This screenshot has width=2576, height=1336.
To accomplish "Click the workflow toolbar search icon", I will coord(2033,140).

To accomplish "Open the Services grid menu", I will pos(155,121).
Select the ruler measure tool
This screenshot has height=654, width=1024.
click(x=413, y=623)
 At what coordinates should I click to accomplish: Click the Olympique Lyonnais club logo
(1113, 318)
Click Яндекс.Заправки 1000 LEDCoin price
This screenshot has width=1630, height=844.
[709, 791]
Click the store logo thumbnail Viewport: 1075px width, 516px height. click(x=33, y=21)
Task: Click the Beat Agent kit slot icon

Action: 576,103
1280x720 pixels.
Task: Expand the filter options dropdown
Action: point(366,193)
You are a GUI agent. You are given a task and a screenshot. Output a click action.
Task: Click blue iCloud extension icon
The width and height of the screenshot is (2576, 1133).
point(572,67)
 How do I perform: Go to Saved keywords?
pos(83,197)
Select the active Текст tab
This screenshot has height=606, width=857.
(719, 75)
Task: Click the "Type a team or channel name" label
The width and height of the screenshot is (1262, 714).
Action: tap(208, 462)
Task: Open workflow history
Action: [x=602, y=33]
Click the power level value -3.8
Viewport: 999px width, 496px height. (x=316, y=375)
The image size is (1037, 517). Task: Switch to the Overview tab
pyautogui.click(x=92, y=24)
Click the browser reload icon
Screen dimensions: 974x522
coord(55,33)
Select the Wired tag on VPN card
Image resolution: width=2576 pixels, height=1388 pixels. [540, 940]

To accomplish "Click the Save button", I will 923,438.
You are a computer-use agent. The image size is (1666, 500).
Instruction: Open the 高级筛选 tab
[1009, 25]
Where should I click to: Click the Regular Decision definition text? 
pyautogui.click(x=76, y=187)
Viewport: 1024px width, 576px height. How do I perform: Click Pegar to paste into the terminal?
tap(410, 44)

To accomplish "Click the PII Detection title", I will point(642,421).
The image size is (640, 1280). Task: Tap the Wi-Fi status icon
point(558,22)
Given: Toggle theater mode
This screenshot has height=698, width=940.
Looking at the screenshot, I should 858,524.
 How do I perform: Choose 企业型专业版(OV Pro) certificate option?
• • •
*Your instructions*: Find each line of the material above that includes the string "width", and copy those lines in full.

*Answer*:
This screenshot has width=2576, height=1336.
This screenshot has height=654, width=1024.
This screenshot has width=1630, height=844.
Click the store logo thumbnail Viewport: 1075px width, 516px height. click(x=33, y=21)
The width and height of the screenshot is (2576, 1133).
This screenshot has height=606, width=857.
The width and height of the screenshot is (1262, 714).
Viewport: 999px width, 496px height. (x=316, y=375)
Image resolution: width=2576 pixels, height=1388 pixels. [540, 940]
Viewport: 1024px width, 576px height. How do I perform: Click Pegar to paste into the terminal?
This screenshot has height=698, width=940.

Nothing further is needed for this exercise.